**Try it:** Be exact. Print each record as it stands.

**Data supplied:**
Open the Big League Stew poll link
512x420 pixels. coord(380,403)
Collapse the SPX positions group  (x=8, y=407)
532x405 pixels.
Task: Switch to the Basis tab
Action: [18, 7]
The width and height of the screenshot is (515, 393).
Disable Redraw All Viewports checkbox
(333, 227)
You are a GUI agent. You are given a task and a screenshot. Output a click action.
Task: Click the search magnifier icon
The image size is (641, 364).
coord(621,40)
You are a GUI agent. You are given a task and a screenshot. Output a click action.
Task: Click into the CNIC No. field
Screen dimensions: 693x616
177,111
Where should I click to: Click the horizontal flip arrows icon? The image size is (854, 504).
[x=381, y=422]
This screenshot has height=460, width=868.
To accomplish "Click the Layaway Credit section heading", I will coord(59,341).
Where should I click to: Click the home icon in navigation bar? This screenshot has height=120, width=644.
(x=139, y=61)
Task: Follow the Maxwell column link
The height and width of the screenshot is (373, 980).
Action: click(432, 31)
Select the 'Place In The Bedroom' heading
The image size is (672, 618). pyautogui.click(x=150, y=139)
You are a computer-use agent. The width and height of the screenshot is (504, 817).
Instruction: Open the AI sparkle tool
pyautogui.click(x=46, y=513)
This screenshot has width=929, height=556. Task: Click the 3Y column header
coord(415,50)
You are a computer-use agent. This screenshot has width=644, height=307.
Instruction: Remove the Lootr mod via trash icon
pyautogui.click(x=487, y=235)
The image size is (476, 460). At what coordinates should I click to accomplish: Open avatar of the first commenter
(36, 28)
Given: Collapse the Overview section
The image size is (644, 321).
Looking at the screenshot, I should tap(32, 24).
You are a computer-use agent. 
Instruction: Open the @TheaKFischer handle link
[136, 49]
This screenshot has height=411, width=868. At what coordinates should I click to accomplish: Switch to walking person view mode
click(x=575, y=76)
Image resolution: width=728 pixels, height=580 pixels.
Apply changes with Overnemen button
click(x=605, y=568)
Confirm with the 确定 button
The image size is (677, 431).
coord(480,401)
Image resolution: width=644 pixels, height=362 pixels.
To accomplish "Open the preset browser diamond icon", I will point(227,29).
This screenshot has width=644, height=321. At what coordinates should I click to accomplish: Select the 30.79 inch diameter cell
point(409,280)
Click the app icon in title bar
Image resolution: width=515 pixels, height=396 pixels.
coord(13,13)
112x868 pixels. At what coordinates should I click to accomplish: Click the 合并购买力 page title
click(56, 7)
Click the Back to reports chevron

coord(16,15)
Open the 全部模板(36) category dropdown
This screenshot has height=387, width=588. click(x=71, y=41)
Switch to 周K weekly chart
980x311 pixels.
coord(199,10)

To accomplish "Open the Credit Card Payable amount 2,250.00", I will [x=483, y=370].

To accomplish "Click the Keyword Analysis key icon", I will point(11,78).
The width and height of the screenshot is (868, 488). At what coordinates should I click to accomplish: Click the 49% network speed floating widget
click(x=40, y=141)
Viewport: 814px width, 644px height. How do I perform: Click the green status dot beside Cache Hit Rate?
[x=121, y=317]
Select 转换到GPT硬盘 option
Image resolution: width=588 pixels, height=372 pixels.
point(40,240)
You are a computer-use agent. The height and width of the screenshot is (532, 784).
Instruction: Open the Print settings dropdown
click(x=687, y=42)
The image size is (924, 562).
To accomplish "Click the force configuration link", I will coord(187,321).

**Output of the task:**
Open the Big League Stew poll link
512x420 pixels. coord(380,403)
Collapse the SPX positions group  (x=8, y=407)
532x405 pixels.
Task: Switch to the Basis tab
Action: [18, 7]
The width and height of the screenshot is (515, 393).
Disable Redraw All Viewports checkbox
(333, 227)
You are a GUI agent. You are given a task and a screenshot. Output a click action.
Task: Click the search magnifier icon
The image size is (641, 364).
coord(621,40)
You are a GUI agent. You are given a task and a screenshot. Output a click action.
Task: Click into the CNIC No. field
Screen dimensions: 693x616
177,111
Where should I click to: Click the horizontal flip arrows icon? The image size is (854, 504).
[x=381, y=422]
This screenshot has height=460, width=868.
To accomplish "Click the Layaway Credit section heading", I will coord(59,341).
Where should I click to: Click the home icon in navigation bar? This screenshot has height=120, width=644.
(x=139, y=61)
Task: Follow the Maxwell column link
The height and width of the screenshot is (373, 980).
Action: click(432, 31)
Select the 'Place In The Bedroom' heading
The image size is (672, 618). pyautogui.click(x=150, y=139)
You are a computer-use agent. The width and height of the screenshot is (504, 817).
Instruction: Open the AI sparkle tool
pyautogui.click(x=46, y=513)
This screenshot has width=929, height=556. Task: Click the 3Y column header
coord(415,50)
You are a computer-use agent. This screenshot has width=644, height=307.
Instruction: Remove the Lootr mod via trash icon
pyautogui.click(x=487, y=235)
The image size is (476, 460). At what coordinates should I click to accomplish: Open avatar of the first commenter
(36, 28)
Given: Collapse the Overview section
The image size is (644, 321).
Looking at the screenshot, I should tap(32, 24).
You are a computer-use agent. 
Instruction: Open the @TheaKFischer handle link
[136, 49]
This screenshot has height=411, width=868. At what coordinates should I click to accomplish: Switch to walking person view mode
click(x=575, y=76)
Image resolution: width=728 pixels, height=580 pixels.
Apply changes with Overnemen button
click(x=605, y=568)
Confirm with the 确定 button
The image size is (677, 431).
coord(480,401)
Image resolution: width=644 pixels, height=362 pixels.
To accomplish "Open the preset browser diamond icon", I will point(227,29).
This screenshot has width=644, height=321. At what coordinates should I click to accomplish: Select the 30.79 inch diameter cell
point(409,280)
Click the app icon in title bar
Image resolution: width=515 pixels, height=396 pixels.
coord(13,13)
112x868 pixels. At what coordinates should I click to accomplish: Click the 合并购买力 page title
click(56, 7)
Click the Back to reports chevron

coord(16,15)
Open the 全部模板(36) category dropdown
This screenshot has height=387, width=588. click(x=71, y=41)
Switch to 周K weekly chart
980x311 pixels.
coord(199,10)

To accomplish "Open the Credit Card Payable amount 2,250.00", I will [x=483, y=370].

To accomplish "Click the Keyword Analysis key icon", I will point(11,78).
The width and height of the screenshot is (868, 488). At what coordinates should I click to accomplish: Click the 49% network speed floating widget
click(x=40, y=141)
Viewport: 814px width, 644px height. How do I perform: Click the green status dot beside Cache Hit Rate?
[x=121, y=317]
Select 转换到GPT硬盘 option
Image resolution: width=588 pixels, height=372 pixels.
point(40,240)
You are a computer-use agent. The height and width of the screenshot is (532, 784).
Instruction: Open the Print settings dropdown
click(x=687, y=42)
The image size is (924, 562).
To accomplish "Click the force configuration link", I will coord(187,321).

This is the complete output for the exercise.